### Entries taken from a collection
━━━━━━━━━━━━━━━━━━━━

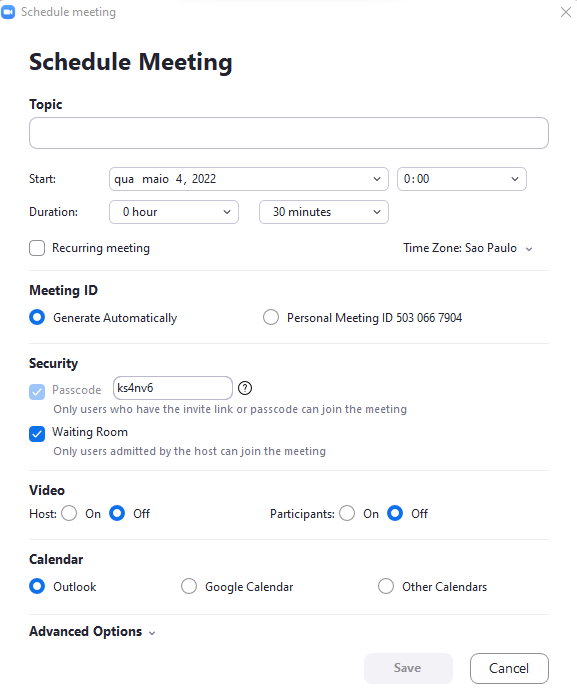Select Other Calendars option

coord(386,586)
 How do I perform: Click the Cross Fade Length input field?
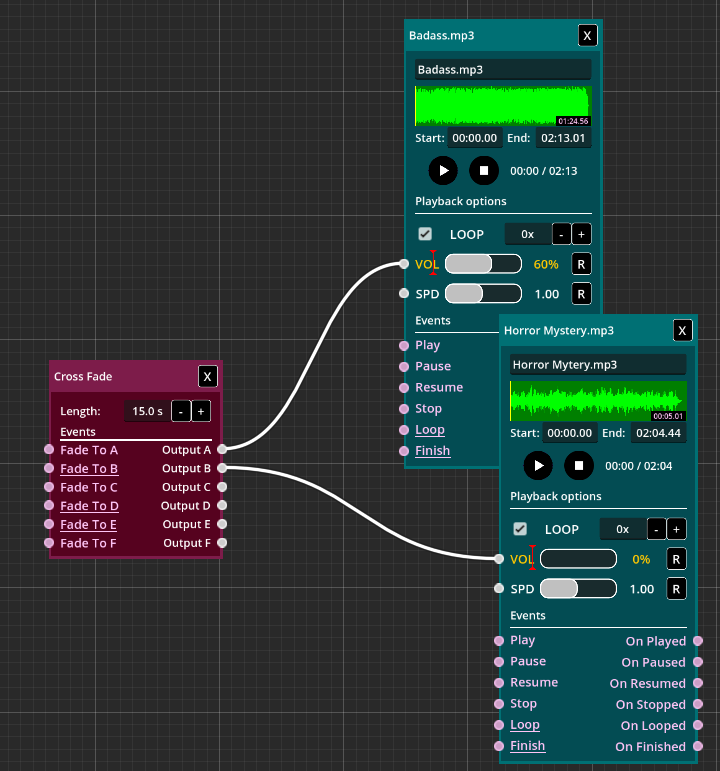(x=145, y=411)
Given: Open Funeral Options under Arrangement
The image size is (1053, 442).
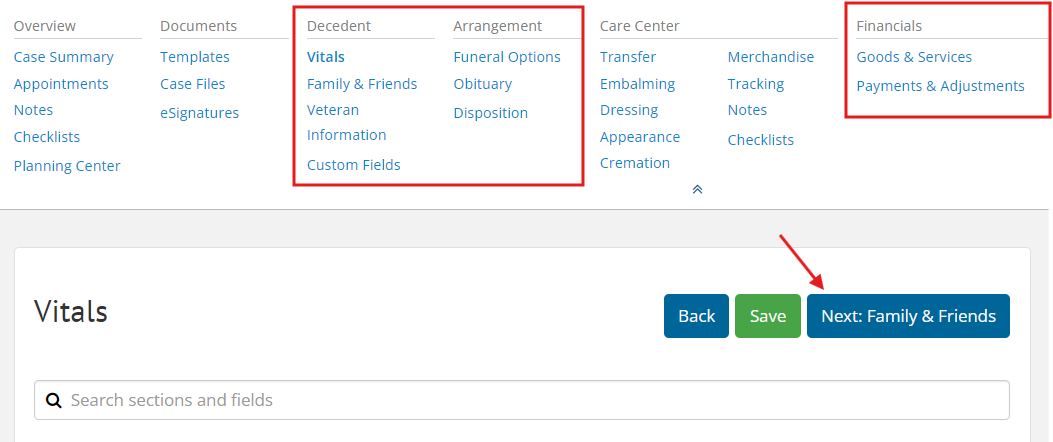Looking at the screenshot, I should coord(507,57).
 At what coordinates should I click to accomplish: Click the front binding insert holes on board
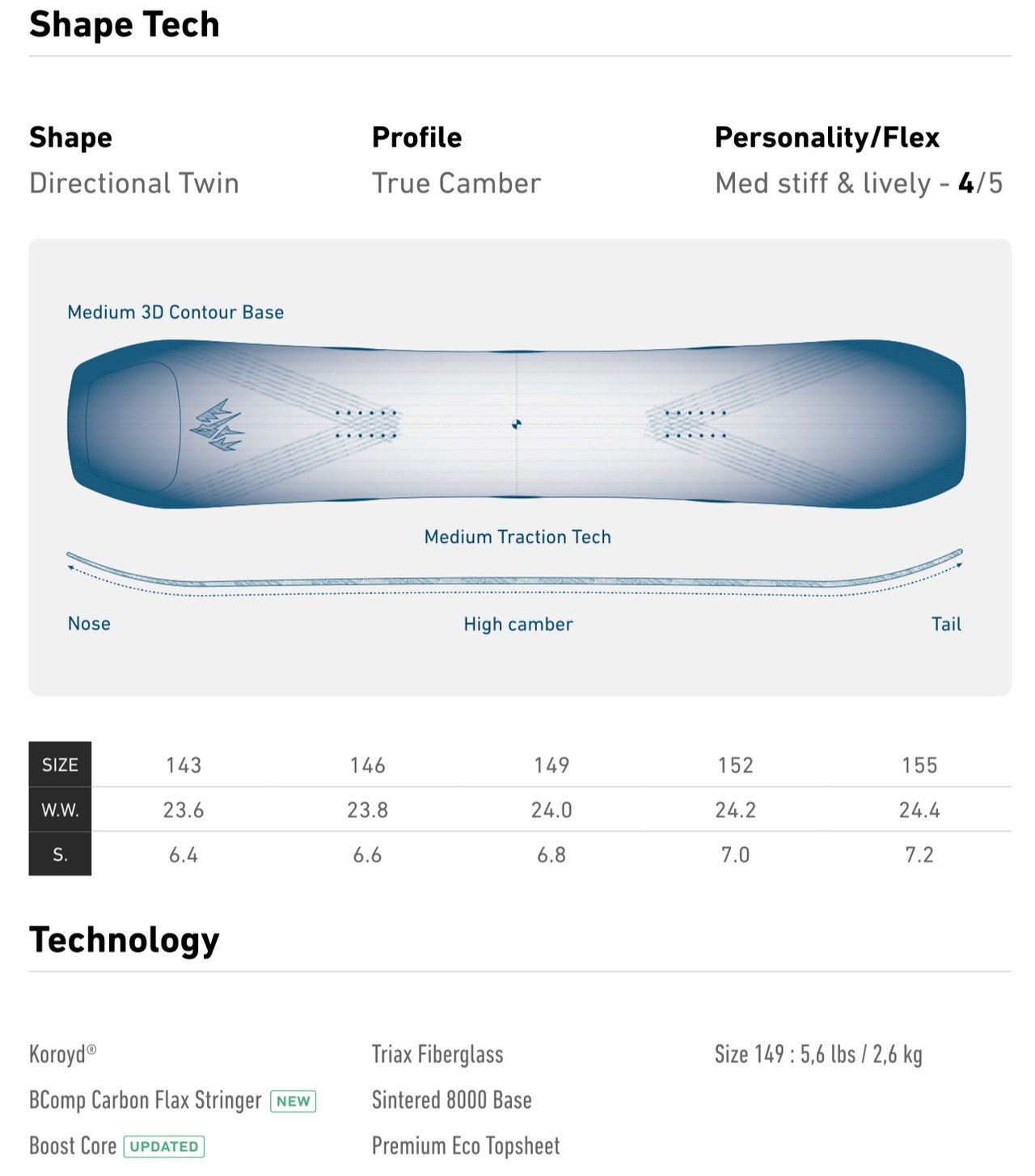(366, 424)
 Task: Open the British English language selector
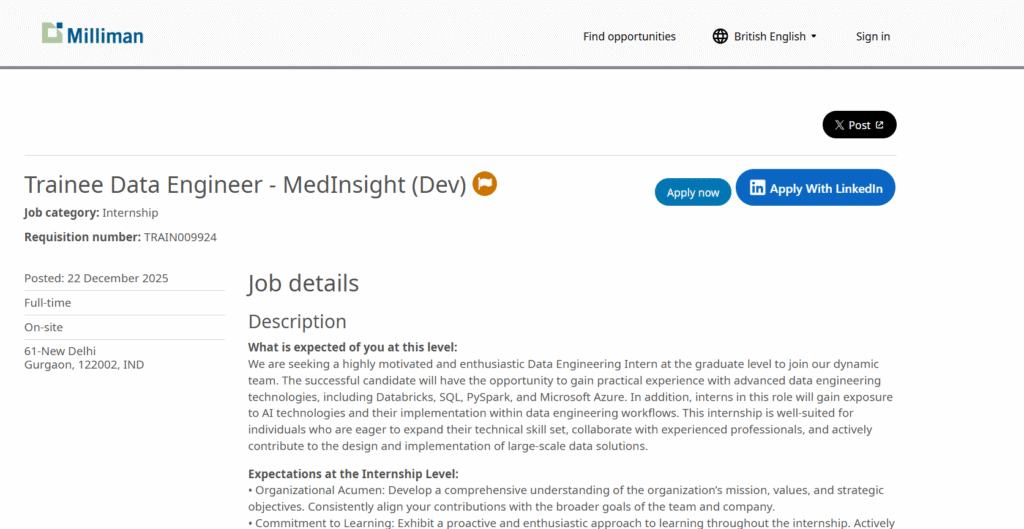tap(769, 36)
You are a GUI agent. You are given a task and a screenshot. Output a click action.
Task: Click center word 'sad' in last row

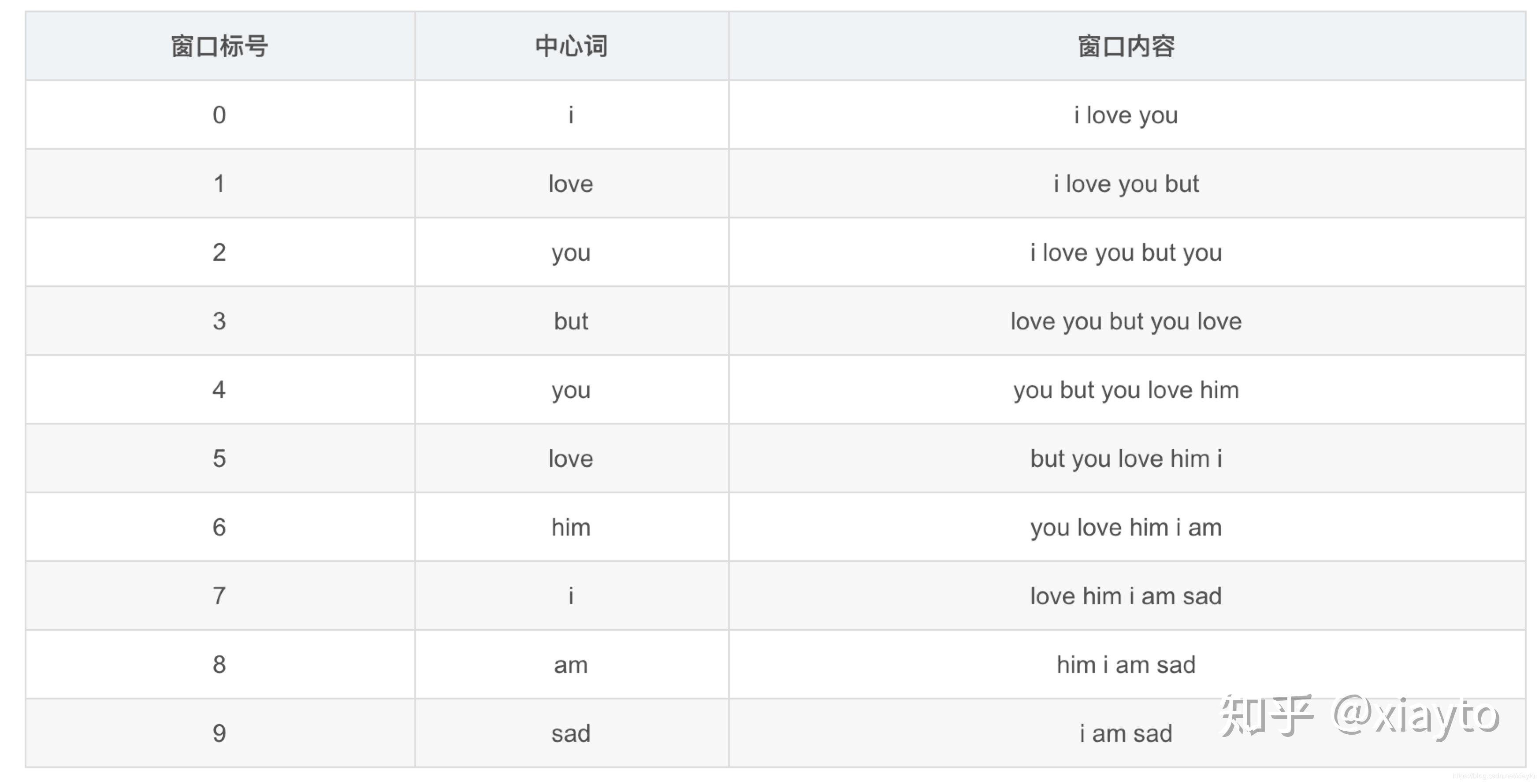572,732
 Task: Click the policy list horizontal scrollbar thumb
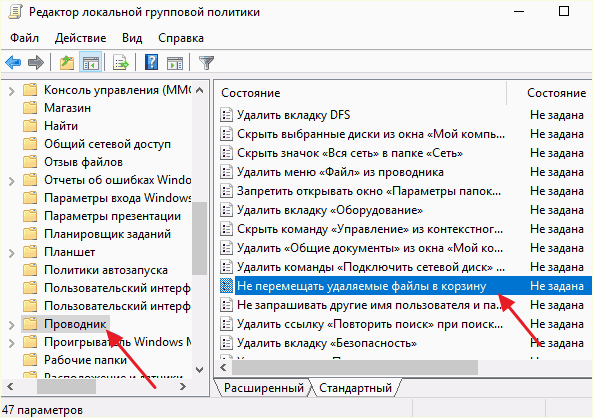(x=355, y=367)
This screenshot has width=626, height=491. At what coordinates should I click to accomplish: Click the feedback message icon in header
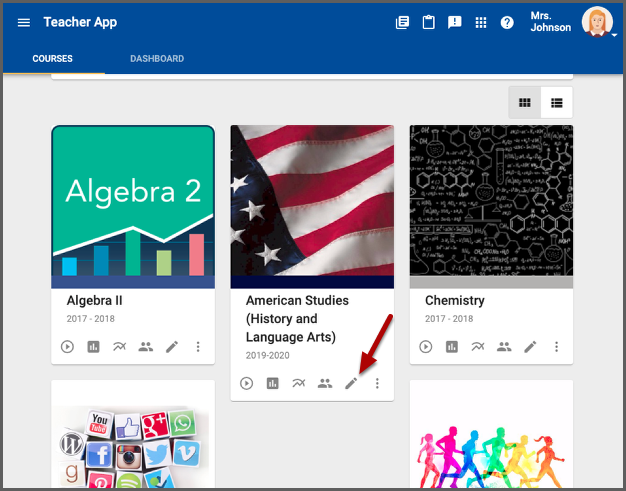[x=455, y=23]
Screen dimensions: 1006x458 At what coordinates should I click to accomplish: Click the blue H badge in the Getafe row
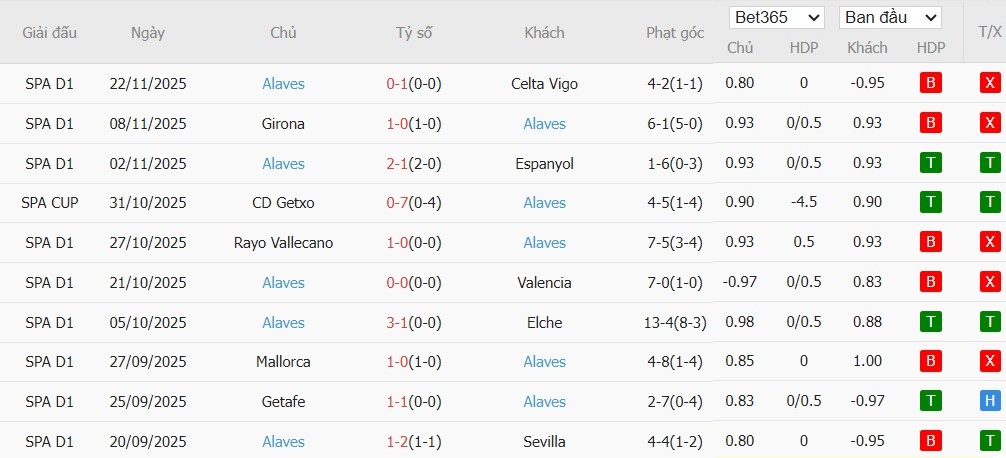(990, 401)
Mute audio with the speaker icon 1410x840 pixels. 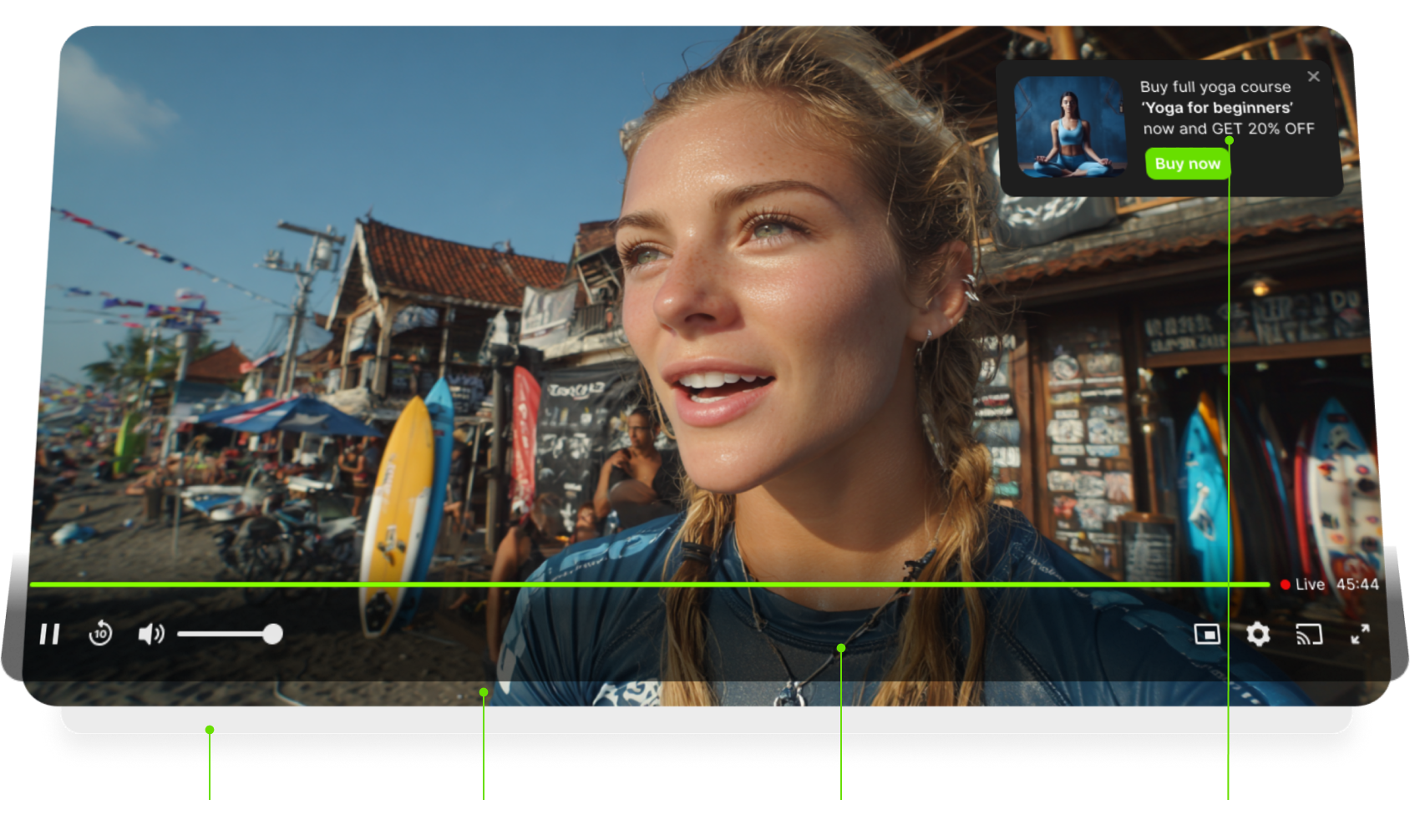(150, 635)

━━━━━━━━━━━━━━━━━━━━

### WORK REQUEST
Both boundary lines included, write out word for word only the lines above from the one containing "Given: Open Funeral Options under Arrangement" to the one containing "You are a GUI", leaving out any pictures.

### RESULT FOR THIS TASK
Given: Open Funeral Options under Arrangement
The image size is (1053, 442).
Looking at the screenshot, I should coord(507,57).
 At what coordinates should I click to accomplish: Click the front binding insert holes on board
(366, 424)
 Task: Open the British English language selector
tap(769, 36)
You are a GUI agent. You are given a task and a screenshot. Output a click action.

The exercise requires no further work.